● **Request**
List each line below that contains the word "should". Treat uppercase and lowercase letters as different.

########################################

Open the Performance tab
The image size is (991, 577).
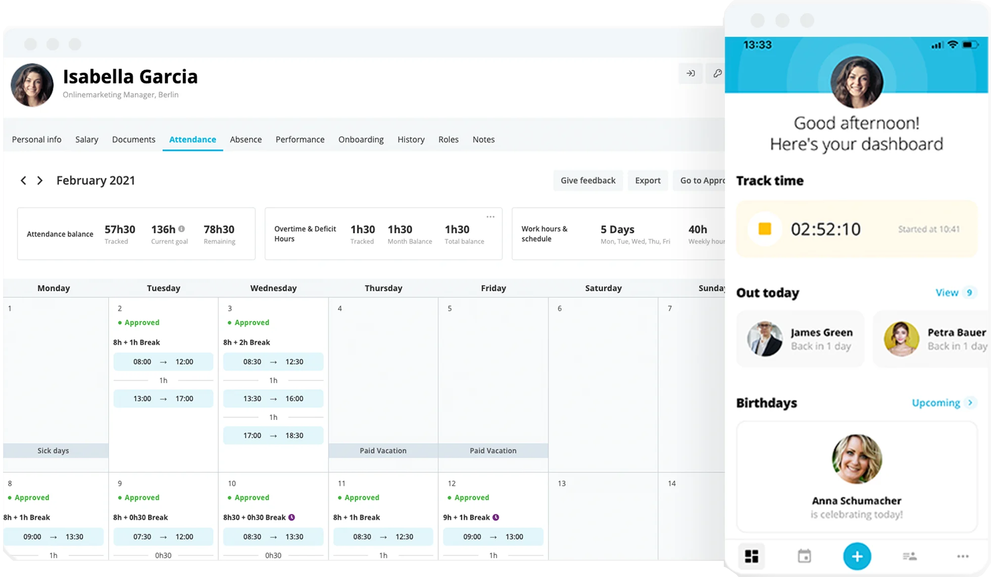[x=300, y=139]
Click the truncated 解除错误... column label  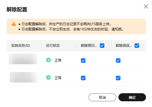pyautogui.click(x=124, y=46)
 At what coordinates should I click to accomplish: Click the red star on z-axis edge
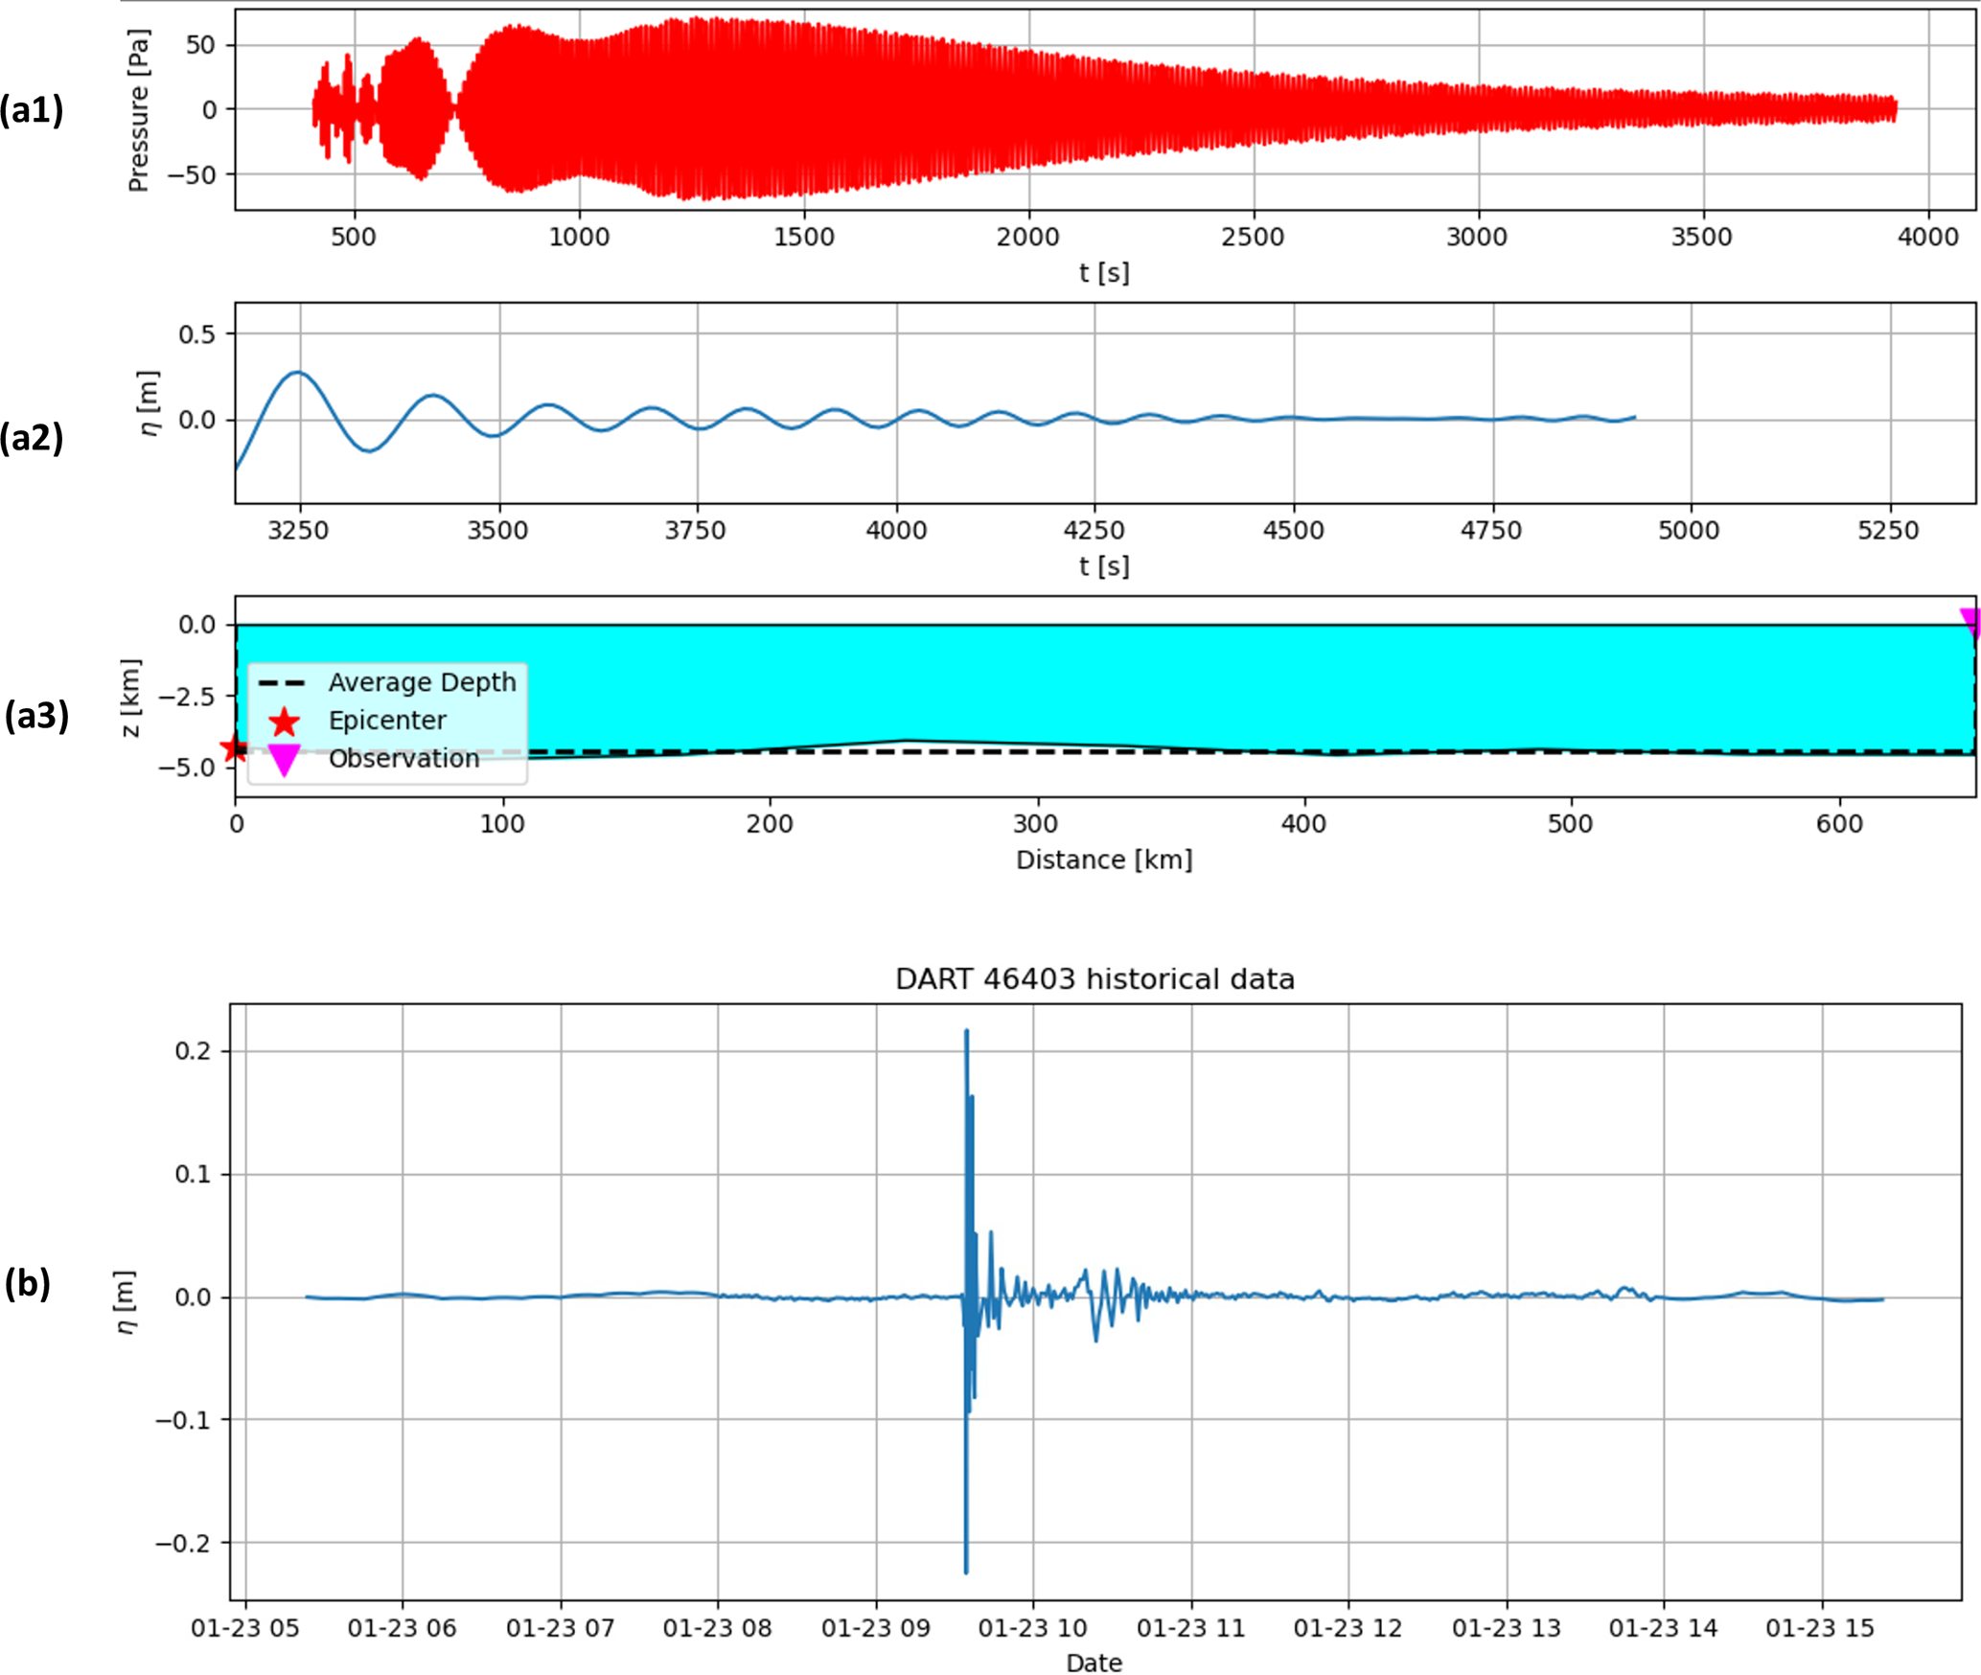pyautogui.click(x=233, y=748)
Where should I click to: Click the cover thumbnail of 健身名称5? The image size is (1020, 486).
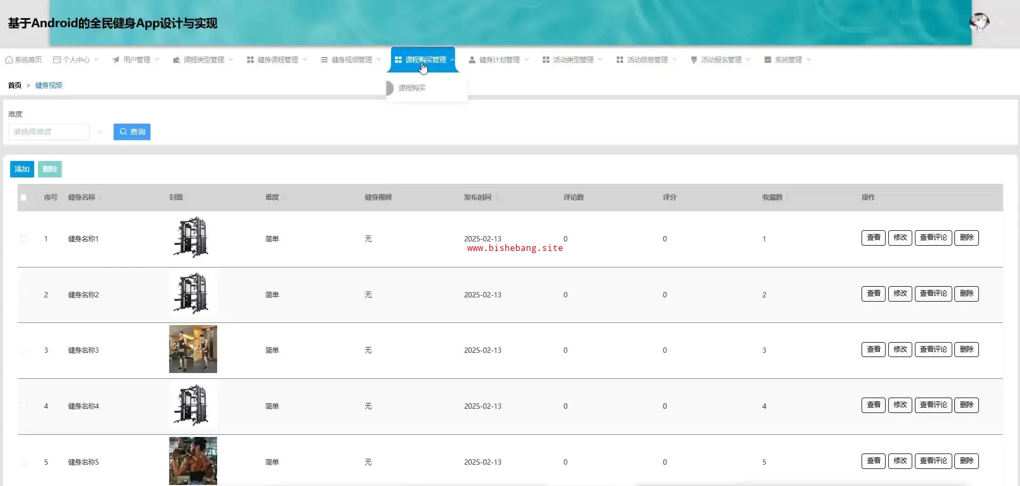click(x=193, y=461)

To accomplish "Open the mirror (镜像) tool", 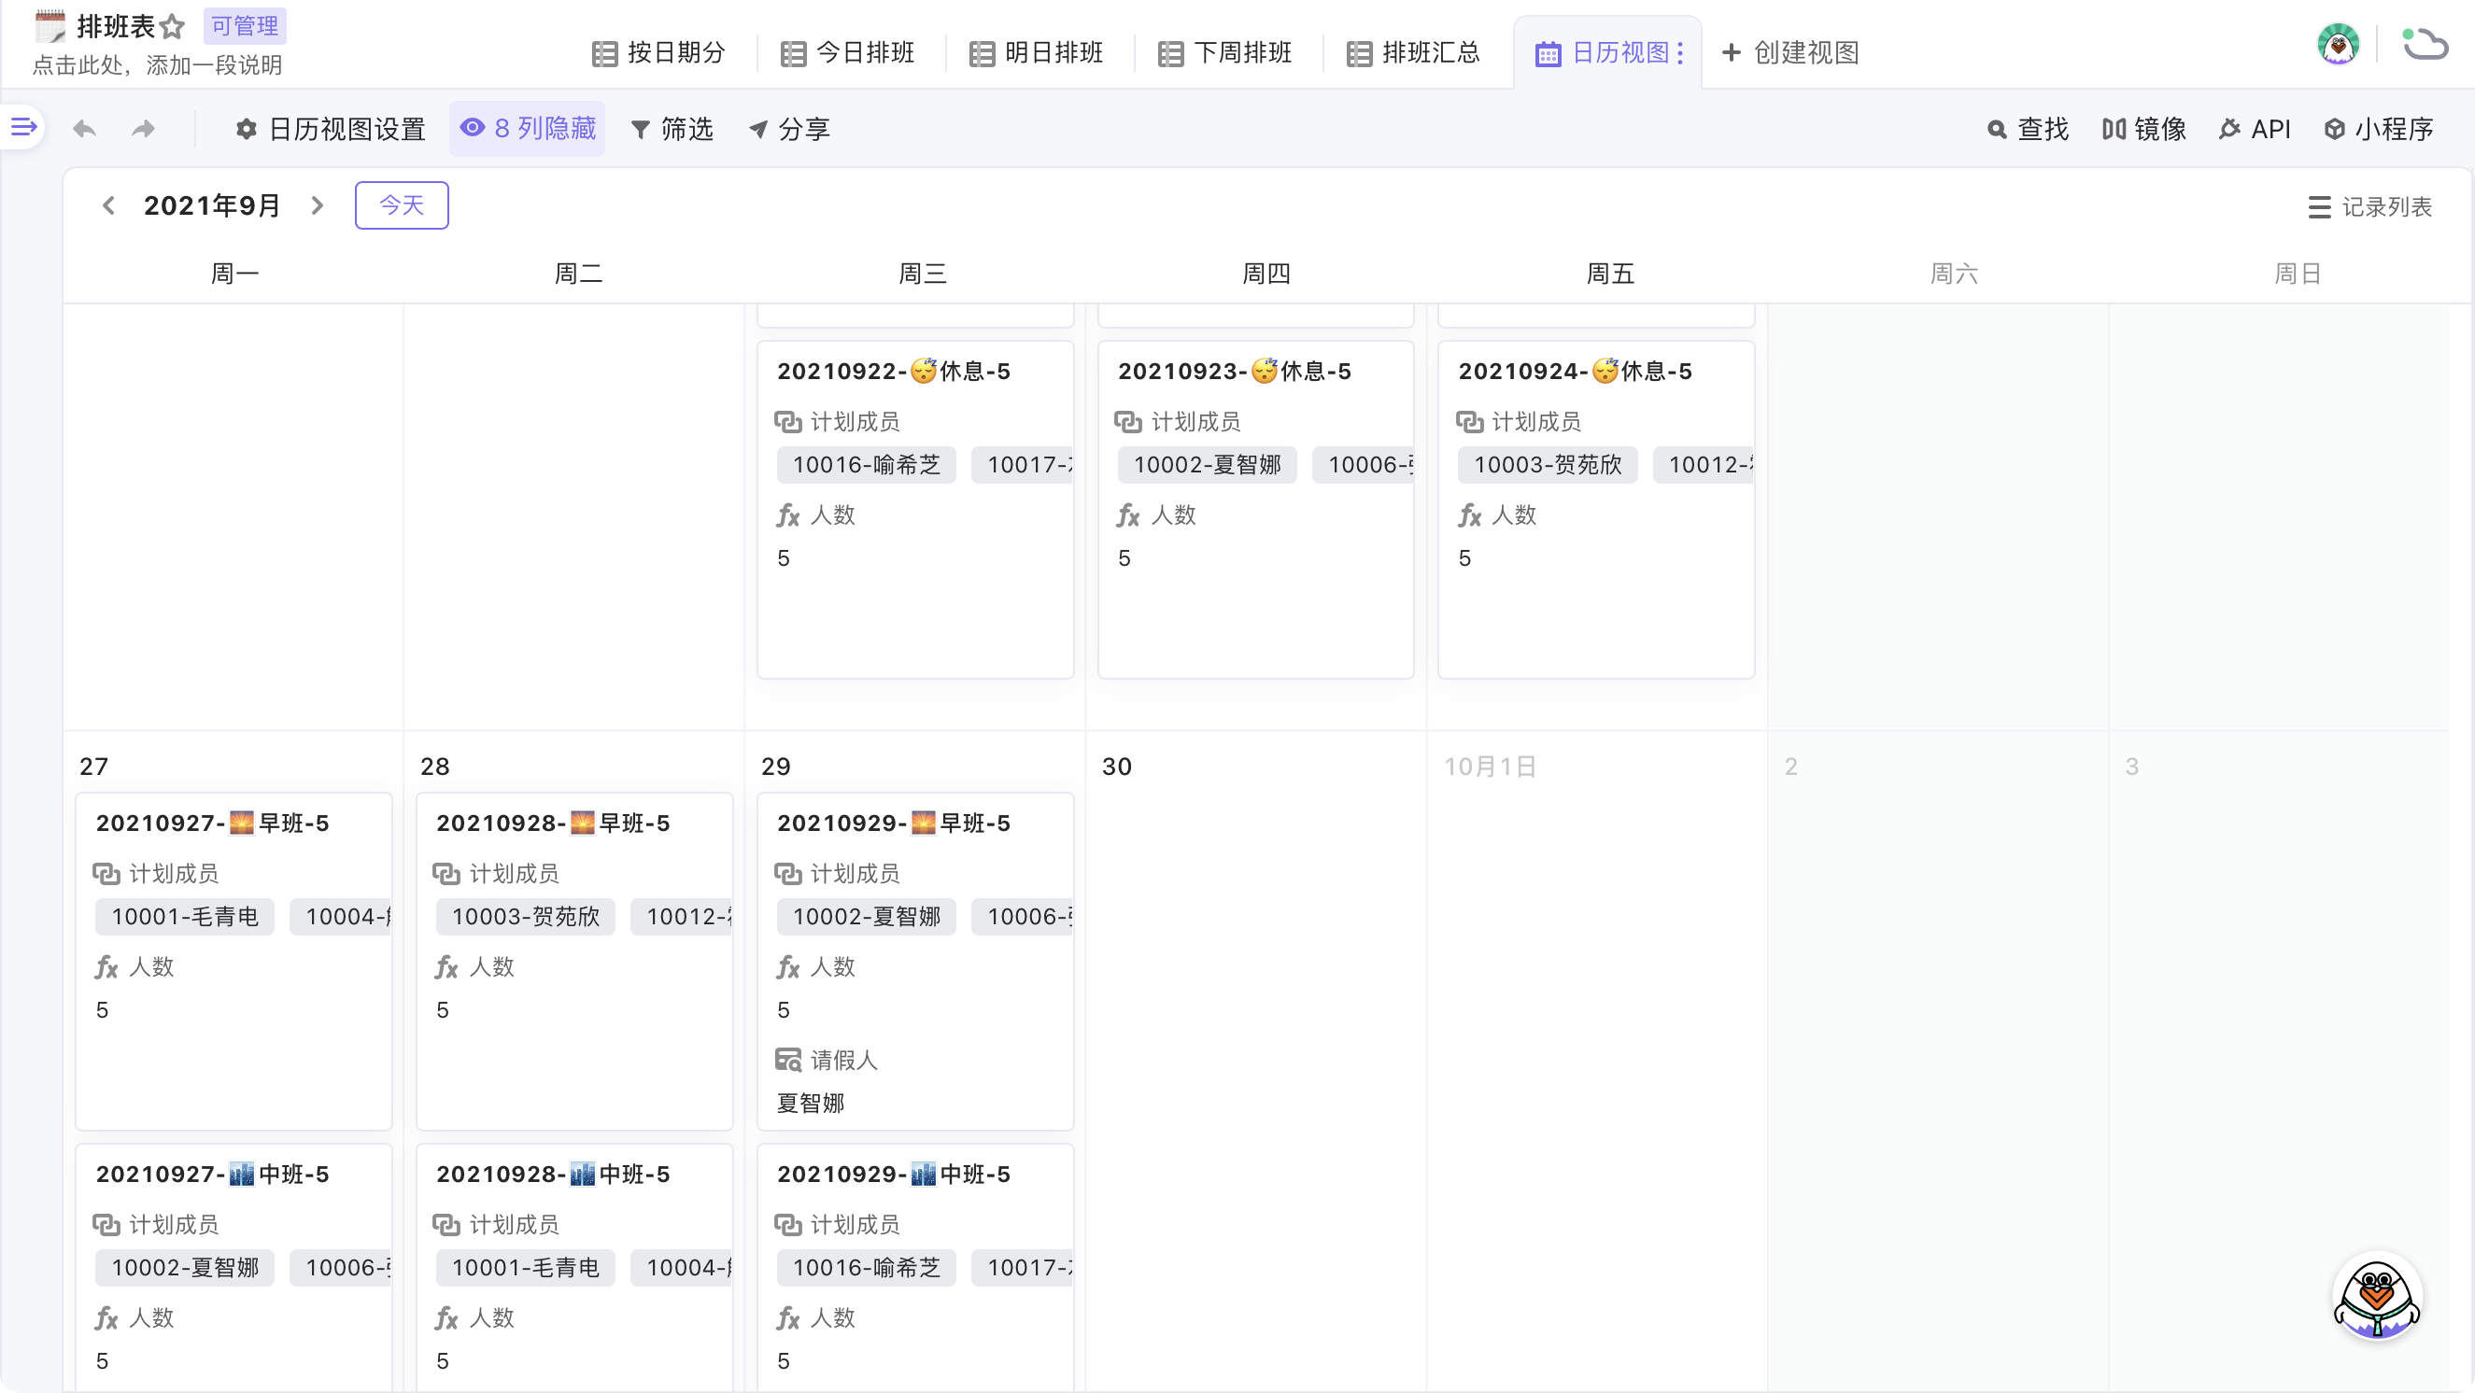I will (2144, 129).
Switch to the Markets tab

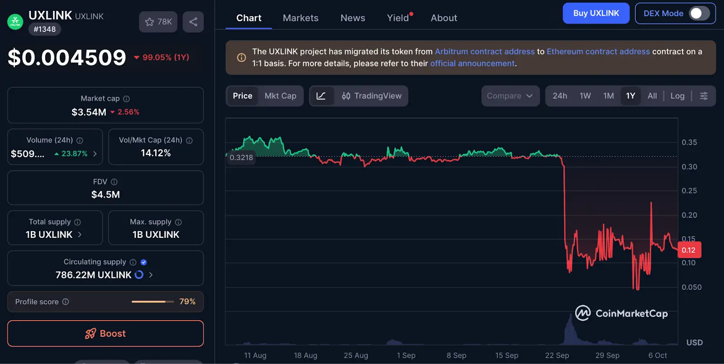(300, 18)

########################################

● **Exercise response**
 At what coordinates should I click to accomplish: Click the red star on z-axis edge
Where should I click to: Click the cover thumbnail of 健身名称5? The image size is (1020, 486).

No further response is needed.